Monday 25 August 2014

malay food

Malay food originates from the Malaysian Peninsula and some of the islands close to Sumatra and Borneo, and is also influenced by neighbouring lands. The variety of cultural influences on Malay food has resulted in a rich and exotic cuisine. It is usual in Malay cooking to use plenty of fresh herbs and spices such as ginger, garlic, lemongrass and chilies, and less well known spices such as daun kemangi (a type of basil), laksa leaf and kunyit basah (turmeric root). In Malay cooking fresh and dried spices are often used to make a rempah, a spice paste that is used as a base for many dishes.
Rice is a staple in Malay cooking and can be served for lunch, dinner and sometimes breakfast. Seafood such as shrimp and squid and local fish such as tuna and herring are popular. Fish is often served stuffed and grilled. Malay meals are traditionally served in banana leaves and eaten with fingers.

Typical Malay dishes

  • Masak Lemak - dishes with a coconut milk base; not hot, but rich and creamy
  • Masak Pedas (sambal) - hot chili dishes
  • Masak Assam - sour and tangy dishes, flavoured with tamarind
  • Maska Merah - dishes with a tomato sauce
  • Masak Hitam - dishes with a dark, sweet soy sauce
These basic types of dishes are made with all kinds of meat, poultry and seafood.

Regional and well known Malay dishes

  • Beef Rendang - a popular Malay spiced coconut beef dish
  • Sup Kamhing - mutton soup
  • Satay - meat on a stick cooked over hot charcoal and served with cucumber, onion and spicy peanut dipping sauce
  • Nasi Pedang - a meal consisting of rice and a combination of meat, fish and vegetable dishes
  • Otak Otoak - fish mousse
  • Nasi Goreng - fried rice
  • Mee Goreng - fried noodles
  • Nasi Kerabu - a traditional dish from the state of Kelantan, in which the rice is tinted blue from flower petals called bunga telang
  • Roti Jala - a type of crêpe or thin pancake often eaten with rich curry dishes

Desserts

Typical Malay desserts are made using coconut milk, fresh coconut and palm sugar.
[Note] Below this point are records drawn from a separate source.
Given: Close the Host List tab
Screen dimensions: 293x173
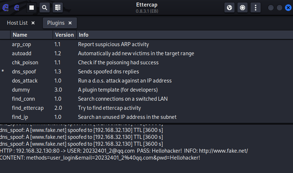Looking at the screenshot, I should (33, 23).
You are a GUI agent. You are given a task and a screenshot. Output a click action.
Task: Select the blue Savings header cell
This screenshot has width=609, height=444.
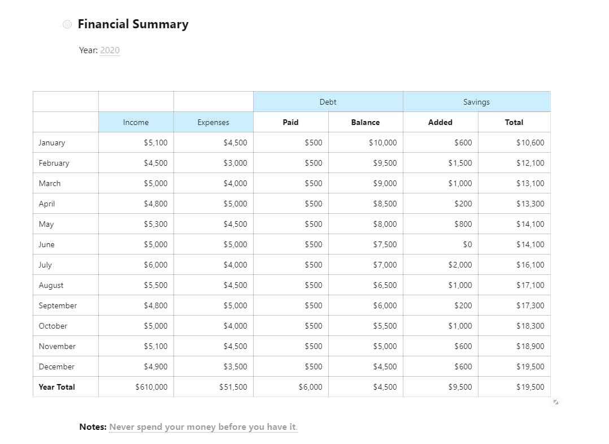point(476,102)
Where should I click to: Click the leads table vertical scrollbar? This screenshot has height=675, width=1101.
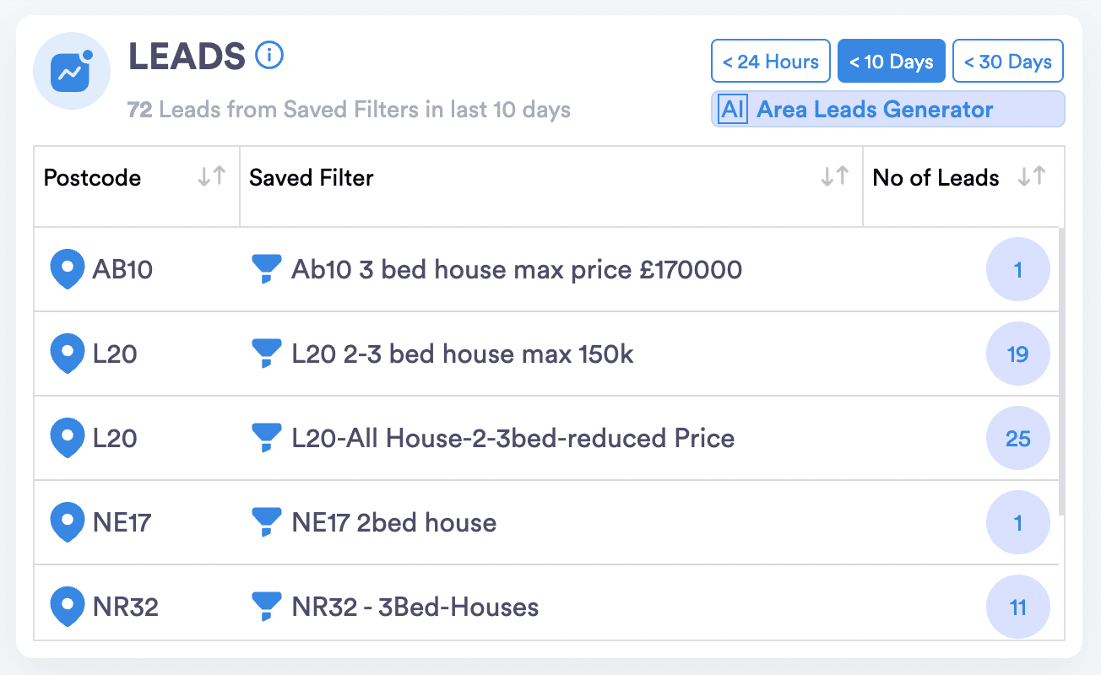(1061, 371)
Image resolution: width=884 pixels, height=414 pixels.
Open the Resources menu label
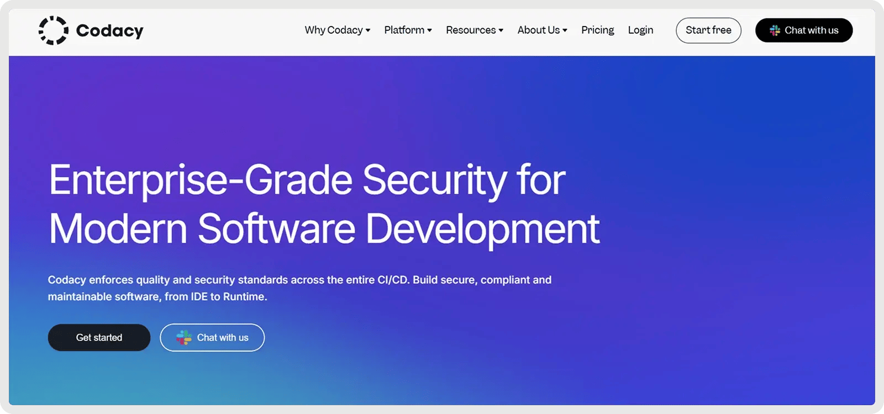tap(471, 30)
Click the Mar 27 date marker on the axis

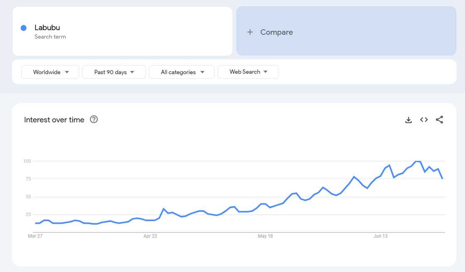[x=35, y=236]
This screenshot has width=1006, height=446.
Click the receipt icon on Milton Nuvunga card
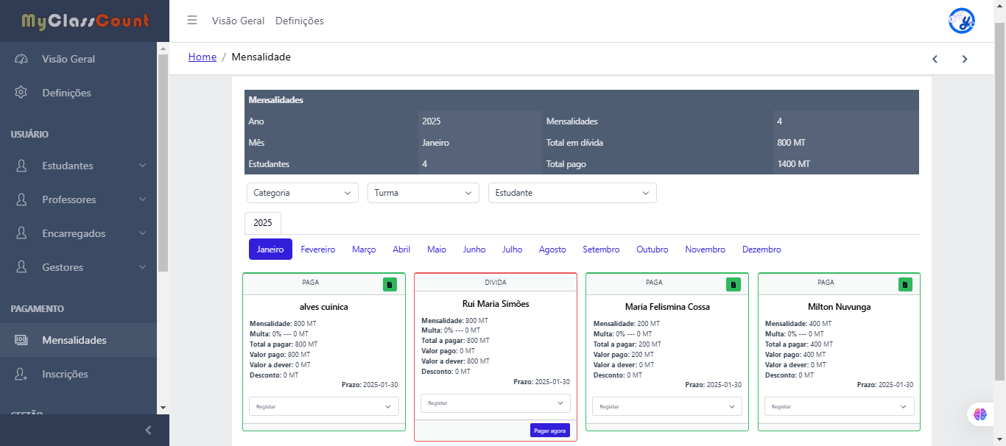905,284
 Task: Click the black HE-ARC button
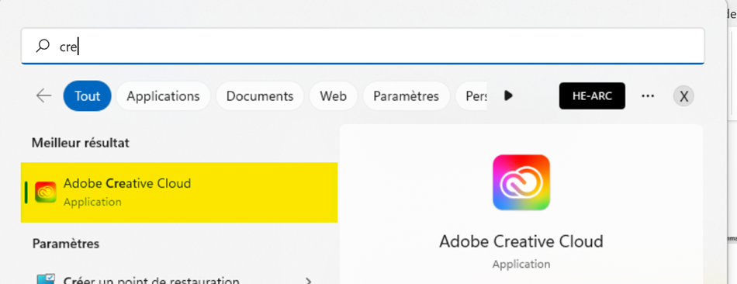(592, 96)
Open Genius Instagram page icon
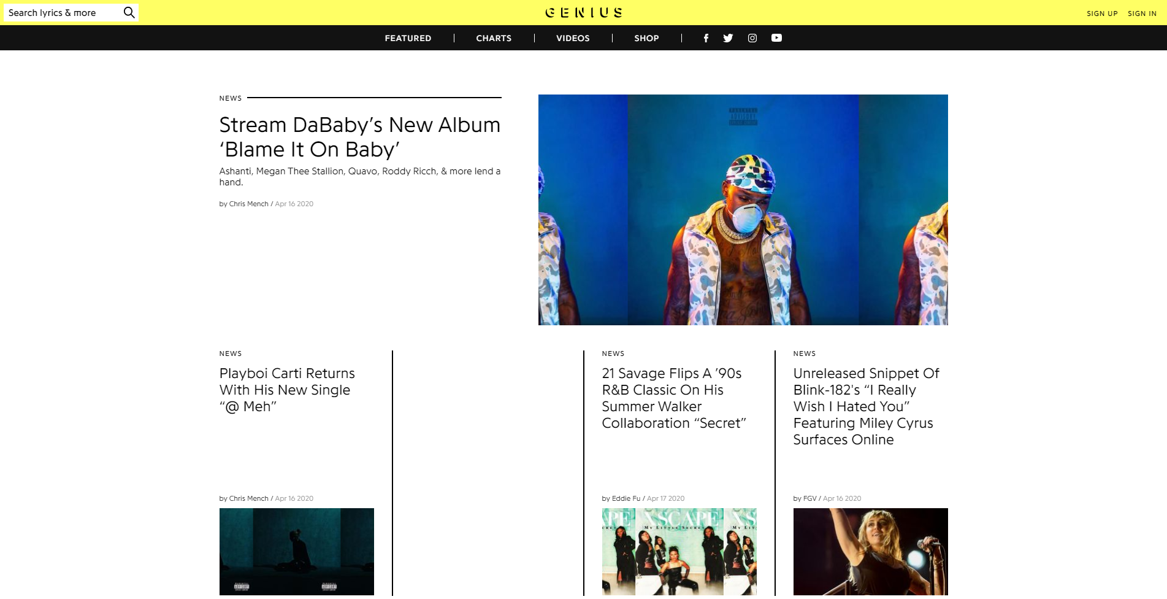Viewport: 1167px width, 599px height. click(x=752, y=38)
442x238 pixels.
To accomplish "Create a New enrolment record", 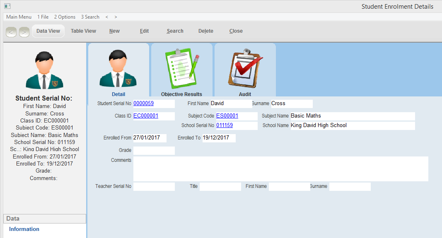I will point(114,31).
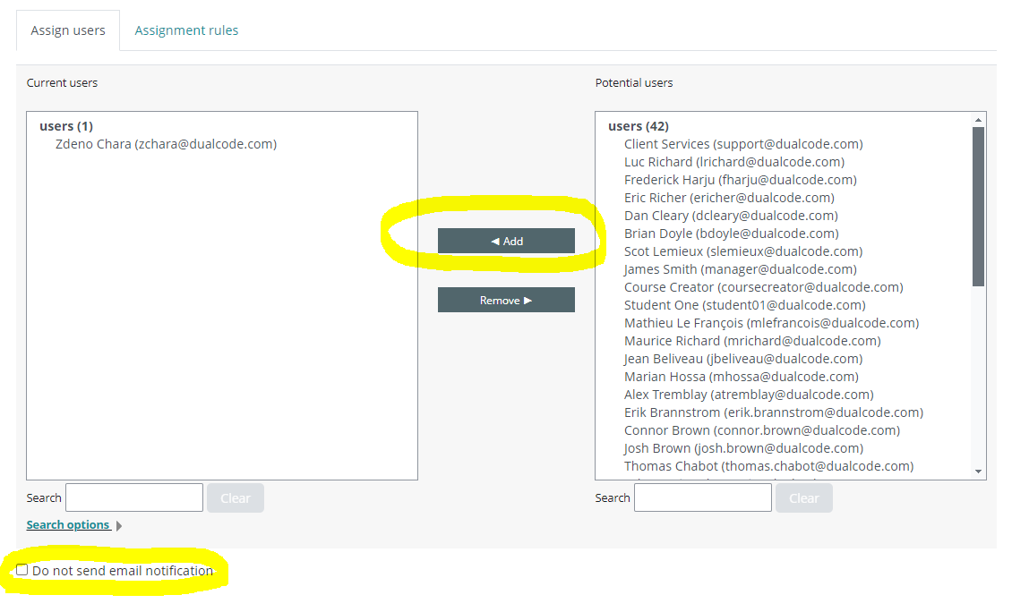The width and height of the screenshot is (1012, 612).
Task: Expand Search options triangle
Action: pyautogui.click(x=119, y=526)
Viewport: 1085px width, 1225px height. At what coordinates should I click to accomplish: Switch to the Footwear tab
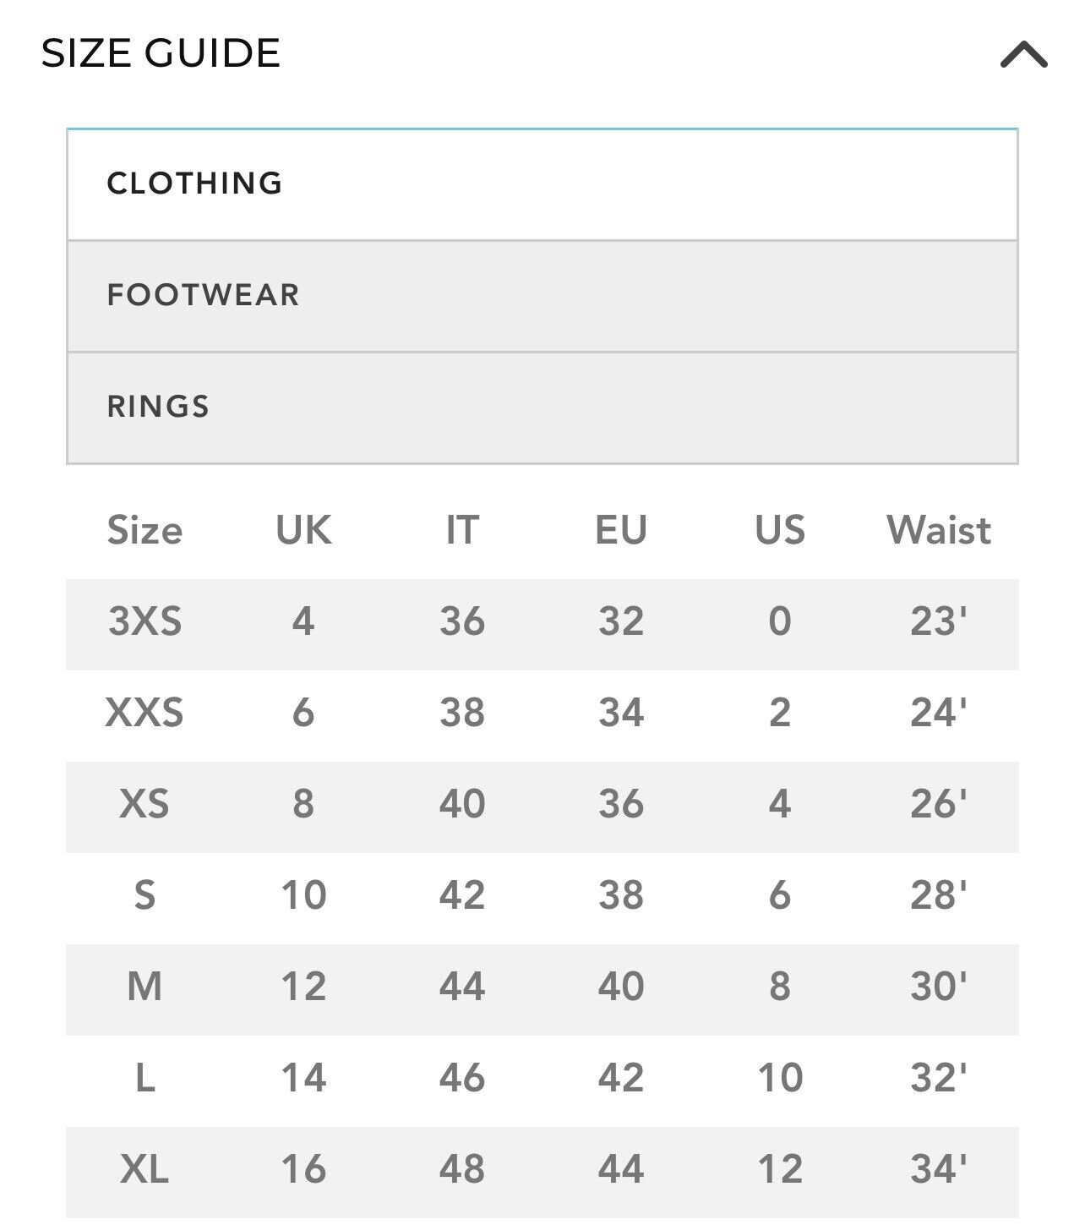tap(543, 296)
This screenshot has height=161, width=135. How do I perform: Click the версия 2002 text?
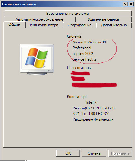[x=83, y=54]
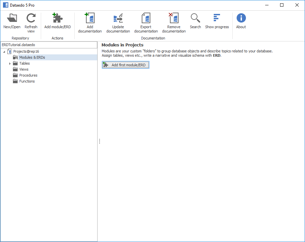Select the Functions folder in the tree

tap(27, 81)
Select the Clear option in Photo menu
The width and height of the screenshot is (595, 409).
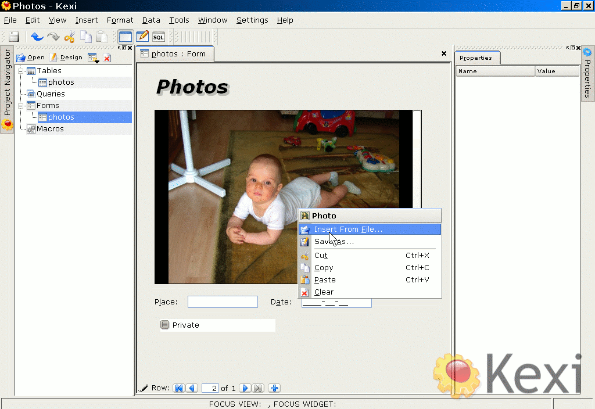pyautogui.click(x=324, y=292)
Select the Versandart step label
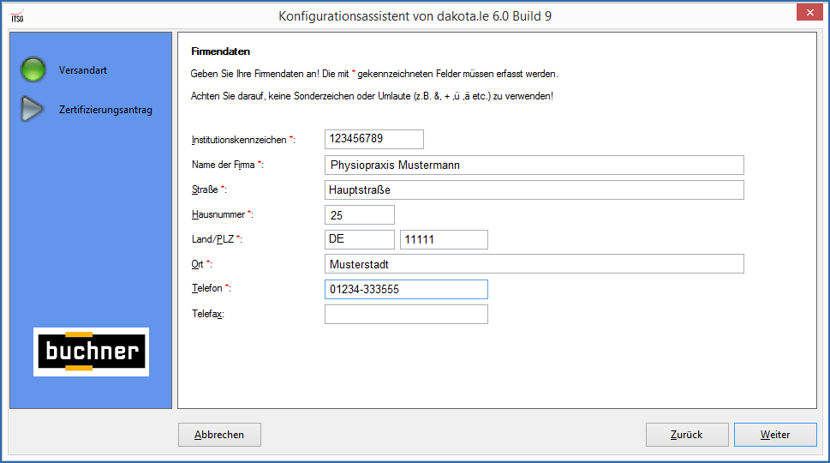Image resolution: width=830 pixels, height=463 pixels. (83, 70)
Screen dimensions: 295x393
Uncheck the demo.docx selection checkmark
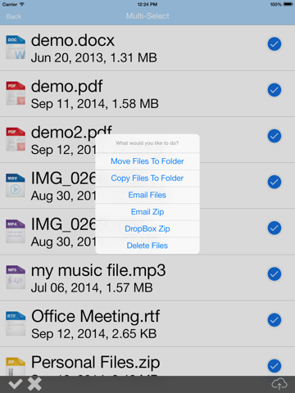tap(275, 44)
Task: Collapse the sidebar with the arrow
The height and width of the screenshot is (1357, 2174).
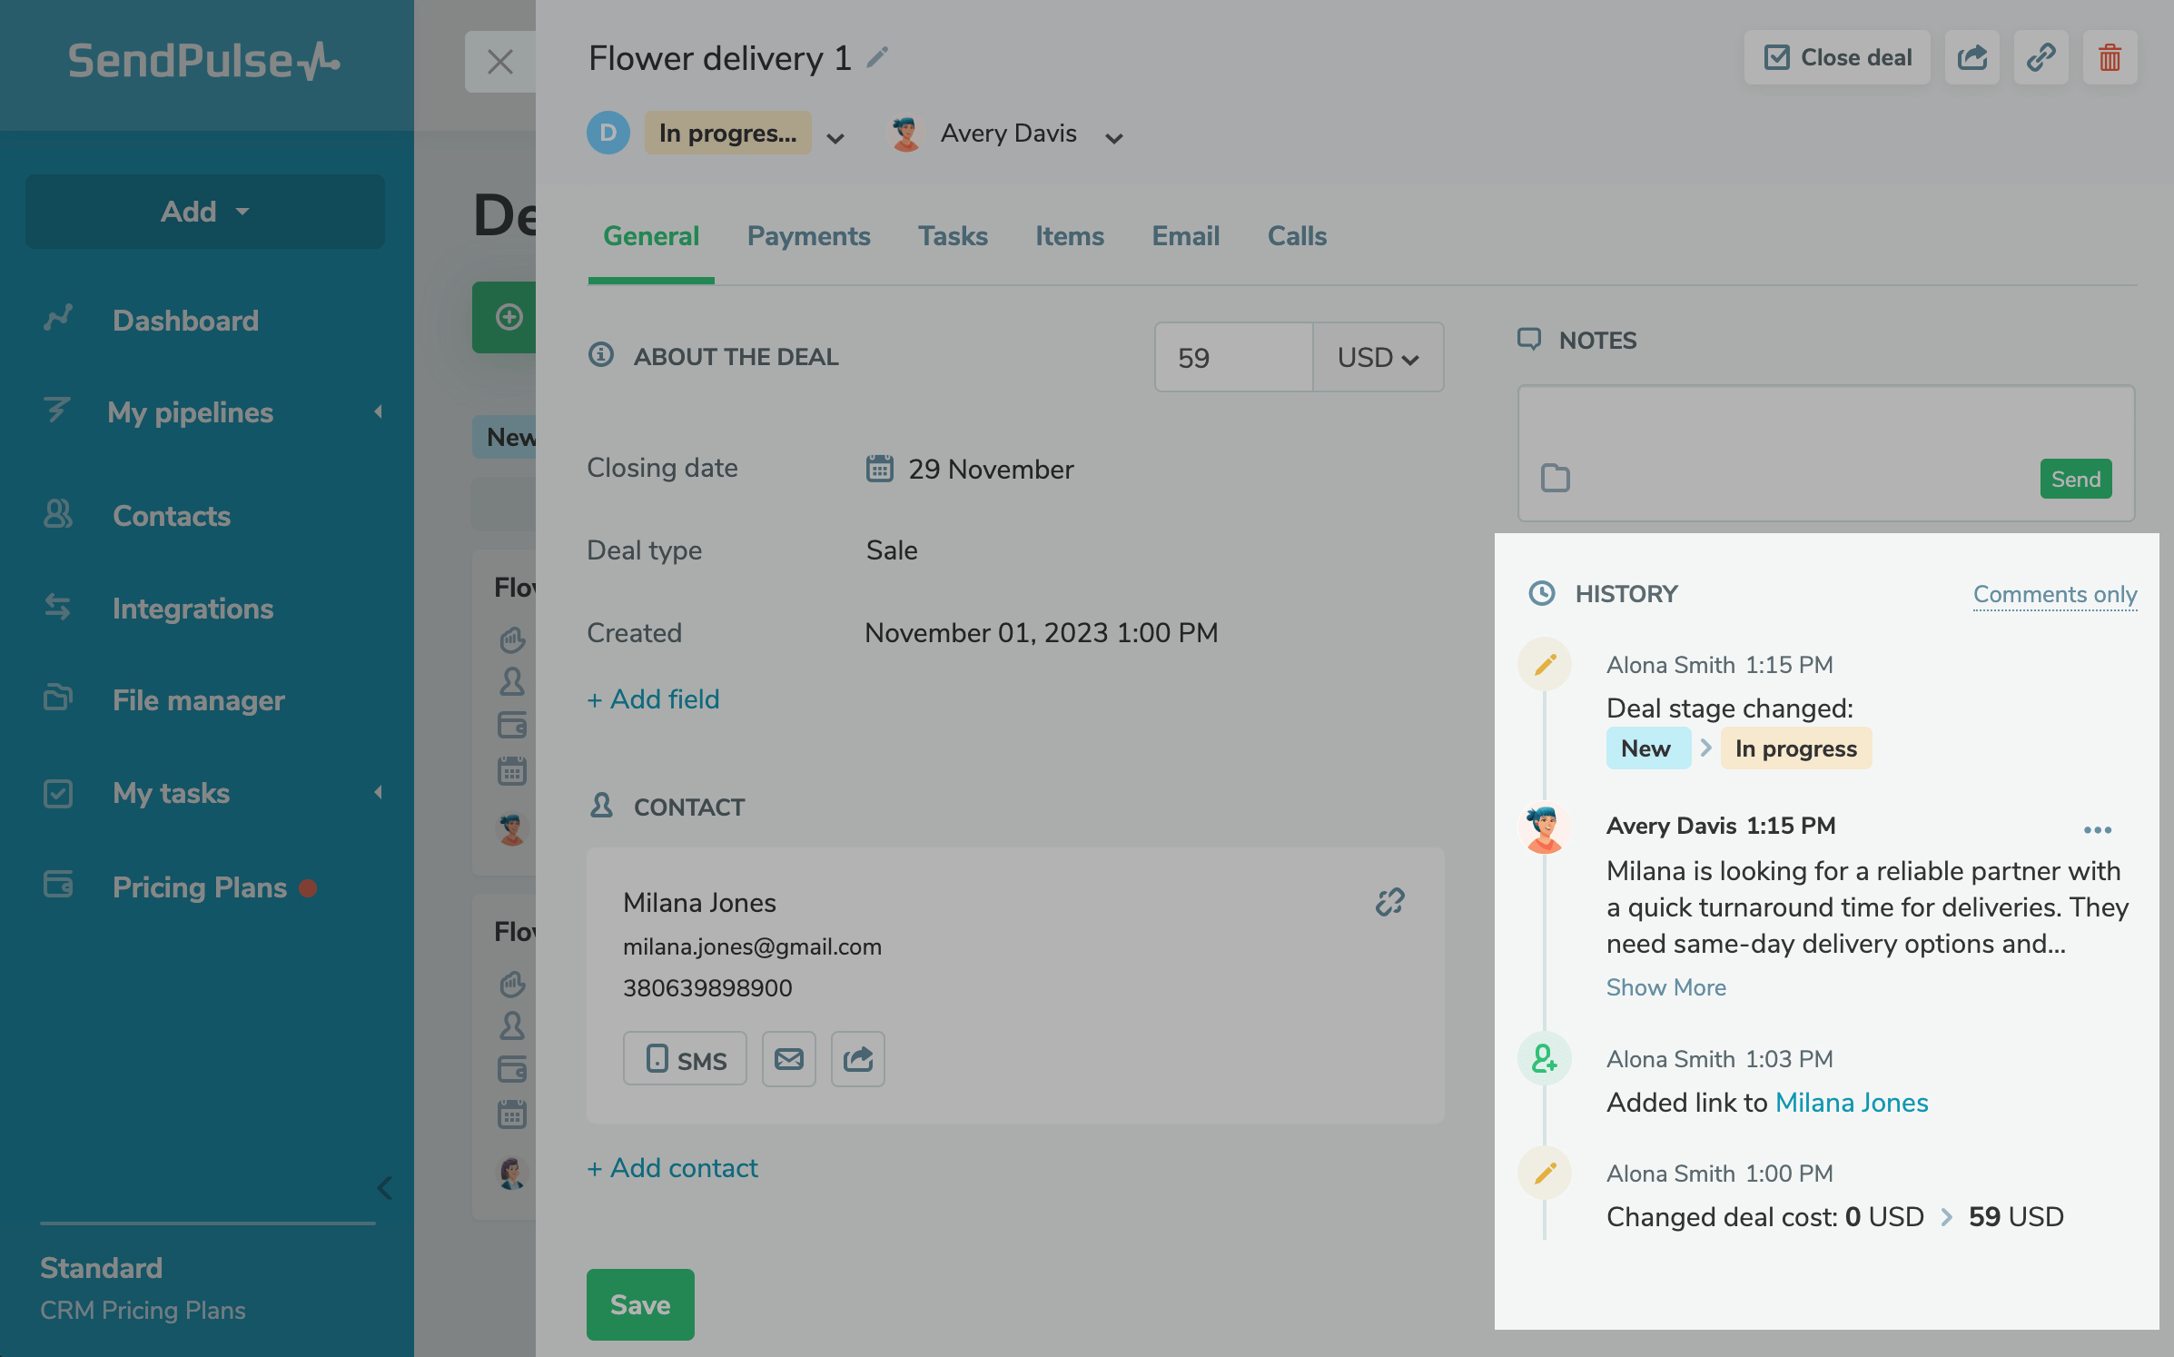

For example: kuih talam, a steamed coconut pudding; pulut inti, glutinous rice with a coconut topping; and pulut hitam, a black rice pudding.
  • For more information about Malay cuisine:
Popular desserts in Malaysia include:
  • Aiskrim Potong - ice cream made from coconut milk flavoured with ingredients such as red beans, rose syrup, durian and jack fruit
  • Babur Cha-cha - sweet potato and yams cooked in coconut milk with pandan leaves, sugar and salt
  • Cendol - thin, green, pandan flavoured noodles topped with coconut milk and shaved ice
  • Cheng Tng - a brown soup with lotus seeds, agar-agar strips, white fungus, longans, barley, ginko nuts and water chestnuts
  • Honeydew Sago - made with honeydew melon served in chilled coconut milk and sago pearls
  • Kuih - bite-sized cakes, pastries and cookies which can be sweet or savoury, made mainly from glutinous rice, tapioca flour or rice flour and flavoured with ingredients such as grated coconut, coconut cream, pandan and gula melaka. The most common are:
    • Kuih lapis (layer cake). The layers are usually coloured red, pink and green and are made from butter, eggs and sugar
    • Kuih talam (tray cake). This has two layers; the top (white) layer is made from coconut milk and rice flour and the bottom (green) layer from green pea flour and pandan
    • Kuih serimuka: another two-layered cake made with coconut milk and rice flour on the top and steamed glutinous rice on the bottom, flavoured with pandan juice
  • Onde-onde - bite-sized balls containing gula melaka covered in glutinous rice and grated coconut
  • Pulut inti - glutinous rice covered in caramelised coconut flesh, shaped like a pyramid
  • Peanut pancake - a Hokkien speciality where ground peanut paste is sandwiched between two pancakes and fried
  • Pisang goreng - fried banana
  • Pulut Hitam - black glutinous rice cooked with sago, longan flesh, gula melaka andpandan leaves and served with coconut milk
  • Tau Fu Fah - soya bean curd served with a clear sweet syrup

Fruits

There are many different types of fruit available to buy in shops and at the roadside, including durian, which has a foul smell but is very popular among the locals. Other local fruits include jackfruit, cempedak, mangosteen, rambutan, star fruit, langsat, pineapple, lychee, longan, mata kucing and bananas.